Dos lagrimones me caen por la cara cuando oigo:

—¡Cuchufletaaaaaaaaaaa! —Mi hermana solloza, emocionada—. ¡Aisss, qué bonito lo que ha hecho Eric! Nos ha reunido a todos para pedirte perdón. ¡Qué romántico! ¡Qué maravillosa muestra de amor! Un hombre así es lo que yo necesito, no un gañán. Y por favor, perdónale porque no te contara lo de mi separación. Yo le amenacé con machacarlo si lo hacía.

Miro a Eric. Sigue apoyado fuera de mi casa y no aparta sus ojos de mí. En este momento, entra Marta y, guiñándome un ojo, cuchichea:

—Como digas que no al cabezón de mi hermano, te juro que me traigo a todos los del Guantanamera para convencerte mientras bebemos chupitos y gritamos: «¡Azúcar!» —Río—. Piensa lo que ha sido para él pedirnos ayuda a todos. Este chico por ti se ha abierto en canal, y eso se lo tienes que recompensar de alguna manera. Vamos, quiérele tanto como él te quiere a ti.
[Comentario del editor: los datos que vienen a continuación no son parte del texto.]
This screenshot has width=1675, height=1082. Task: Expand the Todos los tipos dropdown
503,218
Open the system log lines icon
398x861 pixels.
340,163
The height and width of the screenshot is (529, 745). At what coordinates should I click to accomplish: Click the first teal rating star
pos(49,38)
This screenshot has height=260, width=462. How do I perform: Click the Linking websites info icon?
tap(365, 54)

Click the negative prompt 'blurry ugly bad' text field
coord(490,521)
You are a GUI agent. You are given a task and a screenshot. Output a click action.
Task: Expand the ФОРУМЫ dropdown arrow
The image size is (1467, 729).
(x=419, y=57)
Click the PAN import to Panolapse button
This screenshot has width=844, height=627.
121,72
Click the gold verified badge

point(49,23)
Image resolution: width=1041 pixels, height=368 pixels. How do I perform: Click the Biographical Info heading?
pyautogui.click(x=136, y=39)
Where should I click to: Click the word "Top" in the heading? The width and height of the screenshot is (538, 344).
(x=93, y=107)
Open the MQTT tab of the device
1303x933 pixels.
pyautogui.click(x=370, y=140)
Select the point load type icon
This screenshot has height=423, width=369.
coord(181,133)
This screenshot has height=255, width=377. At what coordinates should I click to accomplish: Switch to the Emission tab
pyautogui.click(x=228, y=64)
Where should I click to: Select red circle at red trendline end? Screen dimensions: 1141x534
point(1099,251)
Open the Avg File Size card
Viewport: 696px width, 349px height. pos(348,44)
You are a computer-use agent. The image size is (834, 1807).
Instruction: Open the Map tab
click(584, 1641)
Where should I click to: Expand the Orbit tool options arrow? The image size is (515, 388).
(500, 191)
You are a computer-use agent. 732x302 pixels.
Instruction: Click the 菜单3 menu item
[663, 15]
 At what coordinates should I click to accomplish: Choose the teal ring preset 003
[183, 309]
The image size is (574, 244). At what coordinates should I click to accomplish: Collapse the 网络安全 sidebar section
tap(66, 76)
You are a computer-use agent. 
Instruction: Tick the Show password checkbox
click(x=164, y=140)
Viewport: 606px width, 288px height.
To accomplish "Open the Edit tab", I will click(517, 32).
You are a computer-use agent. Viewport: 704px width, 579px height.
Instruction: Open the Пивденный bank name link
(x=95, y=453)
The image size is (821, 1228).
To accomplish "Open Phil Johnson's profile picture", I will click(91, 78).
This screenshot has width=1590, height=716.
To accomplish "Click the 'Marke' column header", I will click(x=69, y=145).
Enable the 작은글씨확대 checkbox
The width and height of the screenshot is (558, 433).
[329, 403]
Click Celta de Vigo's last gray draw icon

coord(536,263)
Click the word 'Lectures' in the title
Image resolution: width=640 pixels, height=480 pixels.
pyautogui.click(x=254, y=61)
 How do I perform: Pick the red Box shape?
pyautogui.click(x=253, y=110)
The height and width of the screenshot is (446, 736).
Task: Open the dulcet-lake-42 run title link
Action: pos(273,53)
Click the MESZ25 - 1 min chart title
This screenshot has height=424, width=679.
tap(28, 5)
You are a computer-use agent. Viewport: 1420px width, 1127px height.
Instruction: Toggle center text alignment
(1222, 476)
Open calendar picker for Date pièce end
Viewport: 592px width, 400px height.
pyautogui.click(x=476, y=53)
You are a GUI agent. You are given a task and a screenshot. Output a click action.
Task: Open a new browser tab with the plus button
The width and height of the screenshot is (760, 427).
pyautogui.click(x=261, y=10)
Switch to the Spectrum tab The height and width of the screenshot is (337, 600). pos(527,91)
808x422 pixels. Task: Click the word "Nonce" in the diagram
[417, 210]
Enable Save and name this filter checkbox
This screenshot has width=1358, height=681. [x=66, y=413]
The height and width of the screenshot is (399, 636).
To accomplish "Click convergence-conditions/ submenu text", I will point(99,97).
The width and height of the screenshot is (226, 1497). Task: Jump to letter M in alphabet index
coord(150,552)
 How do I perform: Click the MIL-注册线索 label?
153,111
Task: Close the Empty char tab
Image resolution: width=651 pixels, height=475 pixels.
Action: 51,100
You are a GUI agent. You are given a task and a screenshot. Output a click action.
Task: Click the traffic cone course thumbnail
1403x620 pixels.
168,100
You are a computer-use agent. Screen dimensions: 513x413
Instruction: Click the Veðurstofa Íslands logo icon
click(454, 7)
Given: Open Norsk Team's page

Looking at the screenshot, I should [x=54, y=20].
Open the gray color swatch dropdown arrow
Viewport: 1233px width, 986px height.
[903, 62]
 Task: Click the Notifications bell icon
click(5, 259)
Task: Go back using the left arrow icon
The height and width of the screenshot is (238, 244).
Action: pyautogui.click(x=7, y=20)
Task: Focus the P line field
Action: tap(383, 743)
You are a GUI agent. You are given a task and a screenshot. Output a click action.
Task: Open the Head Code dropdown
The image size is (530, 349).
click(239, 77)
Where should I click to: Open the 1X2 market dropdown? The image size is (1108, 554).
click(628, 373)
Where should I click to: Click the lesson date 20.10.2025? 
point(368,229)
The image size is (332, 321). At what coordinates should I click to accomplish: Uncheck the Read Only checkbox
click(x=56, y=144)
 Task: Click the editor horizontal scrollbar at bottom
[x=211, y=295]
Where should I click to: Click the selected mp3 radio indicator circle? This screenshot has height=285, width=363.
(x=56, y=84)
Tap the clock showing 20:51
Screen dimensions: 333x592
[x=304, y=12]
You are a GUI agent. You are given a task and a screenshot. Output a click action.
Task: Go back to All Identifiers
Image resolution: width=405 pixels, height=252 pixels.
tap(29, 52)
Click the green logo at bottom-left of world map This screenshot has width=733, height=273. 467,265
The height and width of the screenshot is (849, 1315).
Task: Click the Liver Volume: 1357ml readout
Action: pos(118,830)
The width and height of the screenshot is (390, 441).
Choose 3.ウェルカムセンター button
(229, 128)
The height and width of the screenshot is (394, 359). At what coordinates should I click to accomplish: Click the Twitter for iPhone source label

Me río. Eric también ríe, y mi sobrina grita:

—¡Titaaaaaaaaaaaaaaa! El tito Eric ha prometido que este verano me iré con vosotros los tres meses de las vacaciones a tu piscina, y en cuanto al chi..., a Flyn, es muy enrollado. ¡Mola mazo! No veas cómo juega a Mario Cars. ¡Qué fuerte! Es buenísimo.

Esto parece el metro en hora punta. El salón está lleno de gente mientras Eric me mira con sus preciosos ojazos azules sin entrar en mi casa. De pronto, llega Flyn. Al verme se tira a mi cuello. Me abraza y me besa. Adoro sus besos, y cuando se suelta, sale por la puerta y me río al ver que arrastra el árbol de Navidad rojo.

¿Han traído el árbol rojo de los deseos?

Eso me hace reír. Miro a Eric, y éste se encoge de hombros.

—Tía Jud —dice Flyn—, todavía no hemos leído los deseos que pedimos en Navidad. —Eso me emociona, él murmura—: He cambiado mis deseos. Los que escribí en Navidad no eran muy bonitos. Además, le he confesado al tío Eric que yo también ocultaba secretos. Le he dicho que yo fui quien agitó la coca-cola ese día para que te explotara en la cara y que por mi culpa te caíste en la nieve y te hiciste la fea herida de la barbilla.